To adjust the distance between the emitter and reflector conveniently, the reflector was fixed on a micro-lifting table (ST401ES60, Strong Precision, China). The lift rate uR of the reflector could be controlled accurately with a servomotor (42BYGH47-1684B, Sihongmotor, China); we set uR = 1.00 or 1.50 mm/s. The acoustically levitated liquid film could be buckled by external dragging with a needle or a circular frame, which were also controlled by a servomotor. The dragging rate was 3.93–8.95 mm/s. All the experiments were performed in a clean room at room temperature of ~25 °C and a relative humidity of ~40%.

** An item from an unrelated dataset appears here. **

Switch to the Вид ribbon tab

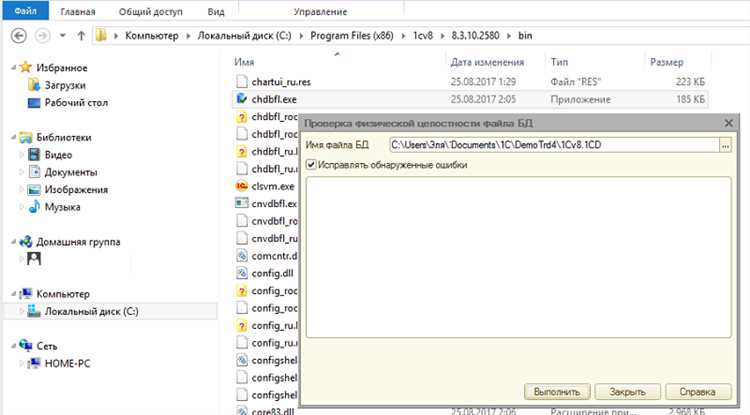point(216,11)
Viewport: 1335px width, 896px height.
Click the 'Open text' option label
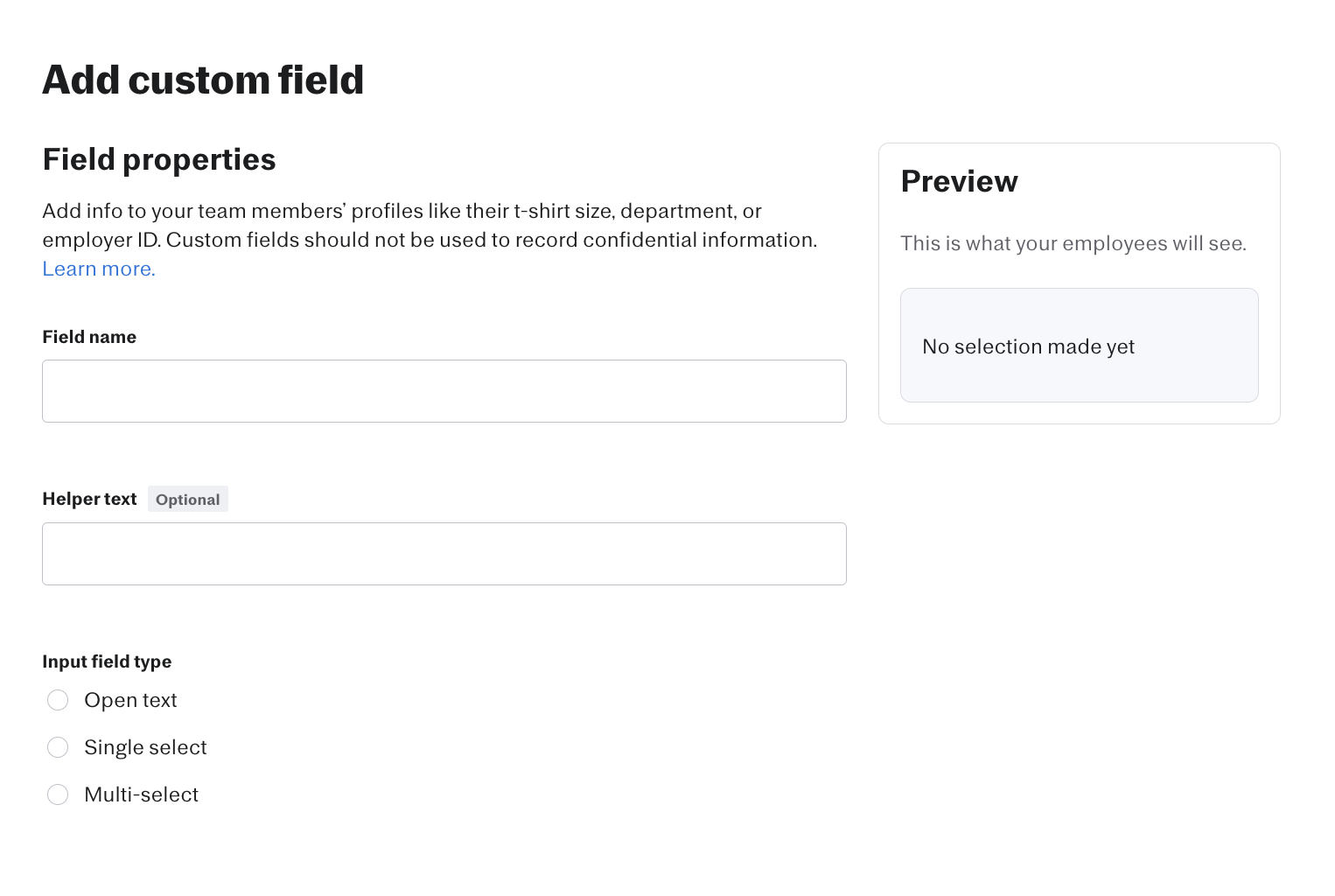[x=130, y=700]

High speed camera and image analysis

The dynamics of the levitated droplets was recorded by two high-speed CCD cameras, namely CCD1 (Trouble Shooter HR, USA) and CCD2 (Photron Fastcam Mini UX100, Japan) at frame rates of 2000–10,000 fps. To understand the time variation of the surface area of the liquid film and the volume of the cavity encapsulated by the buckled film, the recorded videos were analyzed using MATLAB 2017 with an in-house compiled code. Each frame was transferred into a 256 gray-scale image via gray processing, where the gray value is 0 for black pixels and 255 for white pixels. The Gaussian low-pass filtering was selected to smooth the gray-scale image to suppress the noise. Then the gradient could be calculated based on the Gaussian filtering output. The boundaries of the drop or liquid film were extracted by detecting the local maximum of gray-scale gradient, as described by Canny42. Based on the determination of sample boundaries, the surface area could be regarded as the summation of circular stripes formed by each layer of pixels, while the volume could be treated as the total volume of cylinders surrounded by each layer of pixels. The surface area and cavity volume could then be calculated via the integral approach. The accuracy of the method was calibrated by using a standardized solid sphere which showed the error for area calculation is smaller than 3.0% and for volume calculation it is less than 0.5%.

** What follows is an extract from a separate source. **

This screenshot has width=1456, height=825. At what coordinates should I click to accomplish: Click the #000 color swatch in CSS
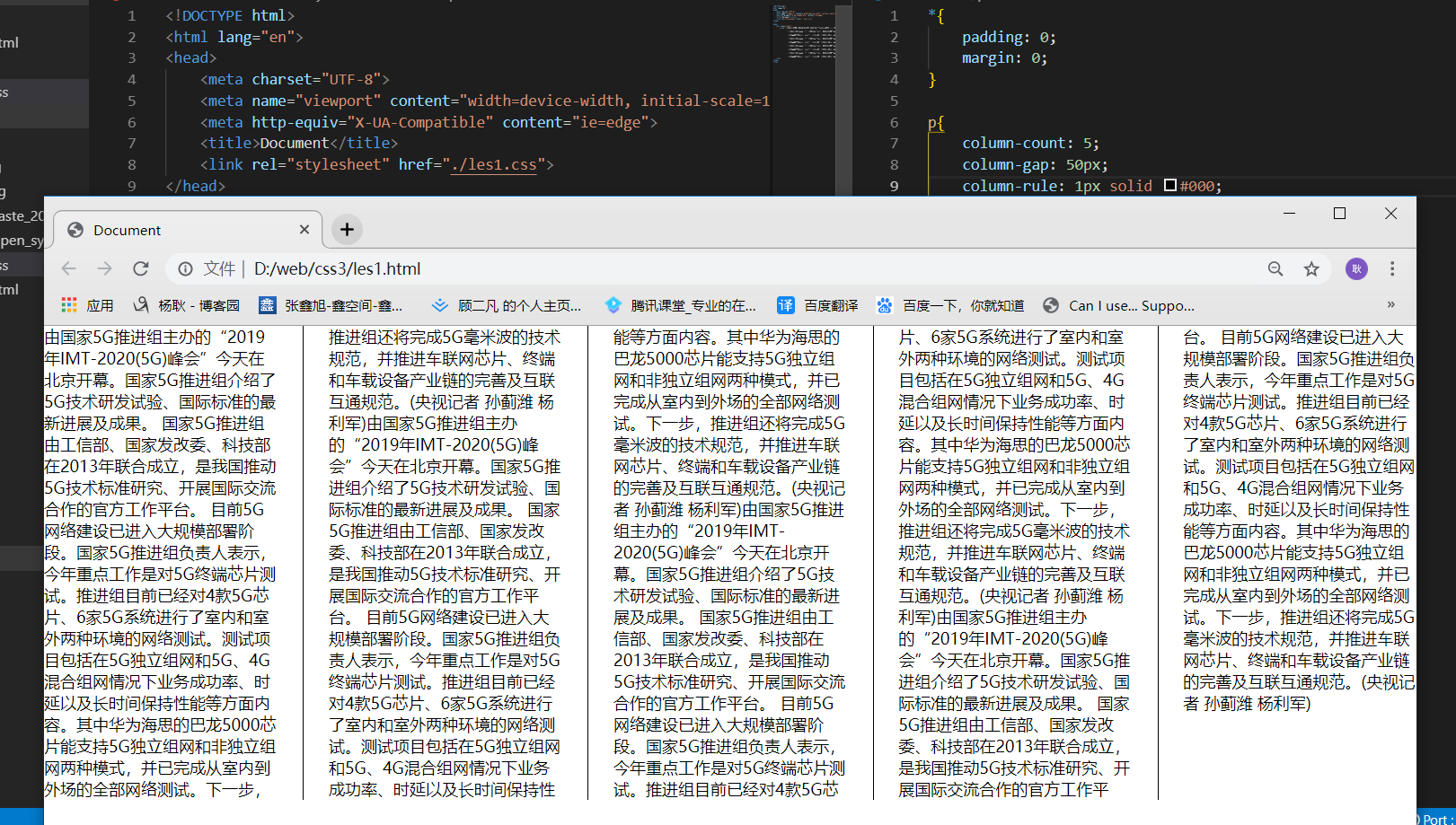[x=1169, y=185]
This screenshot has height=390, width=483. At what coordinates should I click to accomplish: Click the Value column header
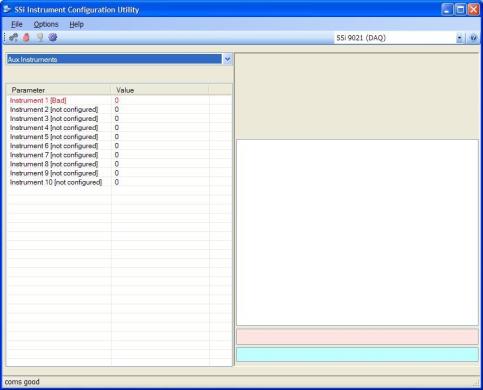pos(160,90)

The sound field in the levitator, the acoustic radiation pressure on the sample surface, and the acoustic resonant properties of the cavity were calculated using commercial finite-element software COMSOL Multiphysics 5.2a. For the calculation of sound field and acoustic radiation pressure, a two-dimensional axisymmetric model was employed. The simulation domain was determined by the geometry of the levitator where the reflector was configured as a rigid boundary and the side wall was set as the radiation boundary condition. In the levitator, the acoustic medium was air (density ρ0 = 1.18 kg/m3, sound velocity c0 = 346.12 m/s) and the liquid drop/film was configured as a continuity boundary. For simplicity, the material of the drop was assumed to be water (ρ = 998.2 kg/m3, sound velocity cwater = 1495.33 m/s) because the acoustic impedance mismatch between air and all the liquids used in the experiments were similar.

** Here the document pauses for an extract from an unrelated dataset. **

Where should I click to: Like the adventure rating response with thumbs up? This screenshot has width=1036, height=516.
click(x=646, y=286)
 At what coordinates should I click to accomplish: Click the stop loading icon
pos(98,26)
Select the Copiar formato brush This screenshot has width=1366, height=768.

For the simulation of acoustic resonant properties, the cavity encapsulated by a water shell was placed in a waveguide tube filled with air (Supplementary Figure 6). The model of the cavity was obtained by rotation of the contour line of the sample extracted from high speed camera images. The side walls of the tube were set as rigid boundaries whereas the front and back faces were set as the “radiation boundary condition”. The entire simulated domain was meshed by the tetrahedron and the user pre-defined size was set as “Fine”. In the simulation, a 1-Pa amplitude plane harmonic wave was sent into the simulated domain via the radiation boundary condition at the front face of the waveguide, and a zero radiation boundary condition was applied to the back face. This enabled user-defined plane waves to enter into the simulation domain with all the incident waves being completely absorbed. The acoustic resonant properties can be derived by analyzing the transmission and acoustic field distribution in the tube. The sharp adsorption peak in the adsorption spectrum represents the minimum of energy transmission, which indicates the occurrence of resonance. The corresponding frequency of the adsorption peak is the resonance frequency.

Data availability

The data that support the findings of this study are available from the corresponding author upon reasonable request.